Severe Inner Tire Wear
b.benz at charter.net
Mon Jul 19 00:25:16 EDT 2004
I am effectively put down by your chest pounding insinuations and duly
impressed your apparent vast array of knowledgeable friends that you must
call upon for your expertise.
Likely we are talking apples and oranges. You talking of the tracking of
race cars, where tire life is way down the list. I am looking at maximizing
tire life under street and highway conditions. Apparently, we might agree
that toe has a major affect on both inside and outside tire edge wear. Toe
is an easy adjustment on the 44 chassis and I assume that it is made
correctly before looking for other wear factors. That being the case, zero
or very small negative camber will maximize tire life under street and
> From: Jeff.Bernstein at pneumaticscale.com
> My first sentence can be substantiated by any knowledgeable alignment person
> who has aligned a lot more cars than I'm sure you have. My years of
> experience with many different types of cars has also proven that it is the
> toe-in that has the most influence on inner tire wear. I have run negative
> camber on every car that I have owned without wearing the inside of my
> All these years I wondered why you thought your Bernie Benz strut brace
> would help with tire wear and now I understand. You actually think that
> negative camber is used to correct strut alignment. You can't possible say
> you know what suspension stability is when you obviously don't even
> understand what it is and what is important about it.

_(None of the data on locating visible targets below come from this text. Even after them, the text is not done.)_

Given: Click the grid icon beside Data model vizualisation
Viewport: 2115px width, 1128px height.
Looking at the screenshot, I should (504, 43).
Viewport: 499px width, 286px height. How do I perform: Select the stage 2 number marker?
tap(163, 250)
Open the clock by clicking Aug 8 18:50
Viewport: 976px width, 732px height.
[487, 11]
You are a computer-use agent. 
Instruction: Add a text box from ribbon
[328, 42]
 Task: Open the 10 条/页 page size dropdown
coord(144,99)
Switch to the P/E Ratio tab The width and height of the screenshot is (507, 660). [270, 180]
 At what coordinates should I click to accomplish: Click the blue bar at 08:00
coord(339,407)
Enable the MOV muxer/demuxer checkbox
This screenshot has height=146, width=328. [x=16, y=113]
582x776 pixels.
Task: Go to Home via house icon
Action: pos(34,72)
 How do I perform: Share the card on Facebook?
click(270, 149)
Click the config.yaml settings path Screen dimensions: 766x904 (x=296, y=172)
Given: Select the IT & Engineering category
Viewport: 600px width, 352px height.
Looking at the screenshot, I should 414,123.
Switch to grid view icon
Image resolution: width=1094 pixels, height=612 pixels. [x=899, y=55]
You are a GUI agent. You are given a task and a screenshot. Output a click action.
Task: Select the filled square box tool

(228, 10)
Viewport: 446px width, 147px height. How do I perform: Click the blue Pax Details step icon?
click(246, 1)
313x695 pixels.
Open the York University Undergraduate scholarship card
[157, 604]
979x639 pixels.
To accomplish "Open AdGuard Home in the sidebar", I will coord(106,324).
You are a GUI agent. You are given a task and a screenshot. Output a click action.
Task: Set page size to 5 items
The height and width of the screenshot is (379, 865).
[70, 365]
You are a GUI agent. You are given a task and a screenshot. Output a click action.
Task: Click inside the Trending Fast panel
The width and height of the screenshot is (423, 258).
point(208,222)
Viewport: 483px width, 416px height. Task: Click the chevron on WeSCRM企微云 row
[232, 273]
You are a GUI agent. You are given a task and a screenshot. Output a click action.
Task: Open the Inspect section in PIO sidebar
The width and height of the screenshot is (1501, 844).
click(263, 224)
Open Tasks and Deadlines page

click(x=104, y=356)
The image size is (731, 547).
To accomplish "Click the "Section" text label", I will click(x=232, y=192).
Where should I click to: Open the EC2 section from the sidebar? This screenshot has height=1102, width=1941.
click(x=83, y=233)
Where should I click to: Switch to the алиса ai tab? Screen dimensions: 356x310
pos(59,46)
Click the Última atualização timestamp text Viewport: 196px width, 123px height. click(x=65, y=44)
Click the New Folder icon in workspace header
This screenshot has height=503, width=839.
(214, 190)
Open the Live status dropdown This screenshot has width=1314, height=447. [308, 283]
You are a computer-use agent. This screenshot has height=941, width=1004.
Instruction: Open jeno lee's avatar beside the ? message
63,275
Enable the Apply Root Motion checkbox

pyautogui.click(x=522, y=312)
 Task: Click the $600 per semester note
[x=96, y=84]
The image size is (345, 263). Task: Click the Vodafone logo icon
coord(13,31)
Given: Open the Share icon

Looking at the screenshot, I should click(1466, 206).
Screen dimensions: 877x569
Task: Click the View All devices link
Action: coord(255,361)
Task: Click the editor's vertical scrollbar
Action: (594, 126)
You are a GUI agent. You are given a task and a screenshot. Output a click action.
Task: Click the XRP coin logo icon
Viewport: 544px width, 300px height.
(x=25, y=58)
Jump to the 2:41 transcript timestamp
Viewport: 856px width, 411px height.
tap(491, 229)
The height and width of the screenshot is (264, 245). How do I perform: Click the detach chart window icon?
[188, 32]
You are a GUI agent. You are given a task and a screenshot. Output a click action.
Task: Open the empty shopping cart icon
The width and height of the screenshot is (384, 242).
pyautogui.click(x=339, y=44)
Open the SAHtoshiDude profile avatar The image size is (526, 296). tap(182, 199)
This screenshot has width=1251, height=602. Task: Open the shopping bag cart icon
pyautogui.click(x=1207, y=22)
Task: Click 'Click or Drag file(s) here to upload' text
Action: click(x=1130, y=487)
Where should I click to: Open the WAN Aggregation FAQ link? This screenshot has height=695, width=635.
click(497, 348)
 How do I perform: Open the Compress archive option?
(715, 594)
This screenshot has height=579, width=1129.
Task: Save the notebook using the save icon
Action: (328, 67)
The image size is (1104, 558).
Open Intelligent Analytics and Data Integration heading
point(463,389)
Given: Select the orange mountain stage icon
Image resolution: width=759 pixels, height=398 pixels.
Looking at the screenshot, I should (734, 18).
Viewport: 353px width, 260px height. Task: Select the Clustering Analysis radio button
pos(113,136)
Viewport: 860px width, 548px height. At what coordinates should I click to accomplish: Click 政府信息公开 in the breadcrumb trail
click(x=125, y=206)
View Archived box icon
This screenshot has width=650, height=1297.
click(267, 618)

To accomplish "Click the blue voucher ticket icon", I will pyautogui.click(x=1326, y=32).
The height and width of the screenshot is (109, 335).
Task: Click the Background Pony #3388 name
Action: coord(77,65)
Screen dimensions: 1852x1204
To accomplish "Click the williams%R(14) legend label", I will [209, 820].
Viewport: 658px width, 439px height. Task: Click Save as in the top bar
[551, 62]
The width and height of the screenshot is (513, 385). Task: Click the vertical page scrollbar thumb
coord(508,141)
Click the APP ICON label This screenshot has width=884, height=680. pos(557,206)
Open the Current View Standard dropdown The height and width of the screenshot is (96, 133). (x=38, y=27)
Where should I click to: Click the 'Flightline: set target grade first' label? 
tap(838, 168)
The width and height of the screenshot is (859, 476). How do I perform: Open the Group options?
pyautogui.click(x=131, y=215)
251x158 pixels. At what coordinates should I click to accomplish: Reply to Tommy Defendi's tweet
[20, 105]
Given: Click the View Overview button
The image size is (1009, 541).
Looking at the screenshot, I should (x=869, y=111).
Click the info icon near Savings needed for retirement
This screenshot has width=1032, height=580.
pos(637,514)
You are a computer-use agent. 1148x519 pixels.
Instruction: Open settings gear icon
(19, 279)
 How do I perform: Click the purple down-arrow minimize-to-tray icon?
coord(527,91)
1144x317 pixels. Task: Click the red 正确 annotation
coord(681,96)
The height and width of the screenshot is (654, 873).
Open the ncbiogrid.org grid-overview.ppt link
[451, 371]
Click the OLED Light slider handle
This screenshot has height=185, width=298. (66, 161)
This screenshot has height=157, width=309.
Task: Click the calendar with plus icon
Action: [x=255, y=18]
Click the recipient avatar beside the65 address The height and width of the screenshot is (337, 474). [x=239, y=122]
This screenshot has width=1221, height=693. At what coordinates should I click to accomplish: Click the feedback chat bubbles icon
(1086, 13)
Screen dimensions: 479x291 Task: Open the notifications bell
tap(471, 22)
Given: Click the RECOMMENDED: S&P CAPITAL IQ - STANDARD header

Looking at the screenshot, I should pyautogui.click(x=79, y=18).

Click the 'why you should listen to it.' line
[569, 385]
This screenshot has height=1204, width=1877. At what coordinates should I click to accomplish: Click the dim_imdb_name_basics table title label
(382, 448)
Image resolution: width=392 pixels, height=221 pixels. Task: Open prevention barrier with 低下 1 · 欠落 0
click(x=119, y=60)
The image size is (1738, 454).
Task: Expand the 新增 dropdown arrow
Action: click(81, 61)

This paragraph makes you sound the ass, telling me of my thoughts, a put
> On race cars where all the suspension points are reinforced, you still run
> negative camber. This is because the most flexible component in the
> suspension is the tire. It is the tire deflecting that is the reason for
> negative camber. In fact some high performance tire manufactures will even
> recommend additional negative camber depending on their tire design.
> I can assure you that if "T" puts on your Bernie Benz strut brace his tire
> wear problems will not go away. I am positive that if he gets his toe-in
> problem corrected his tires will wear for many miles. I am also sure that
> any knowledgeable alignment mechanic will agree with me.
All that I've ever claimed of a strut brace is that:
1. It will provide maximum strut tower stiffness short of chassis redesign.
2. It will allow additional positive going camber adjustment beyond the
limits of the 44 chassis stock adjustment.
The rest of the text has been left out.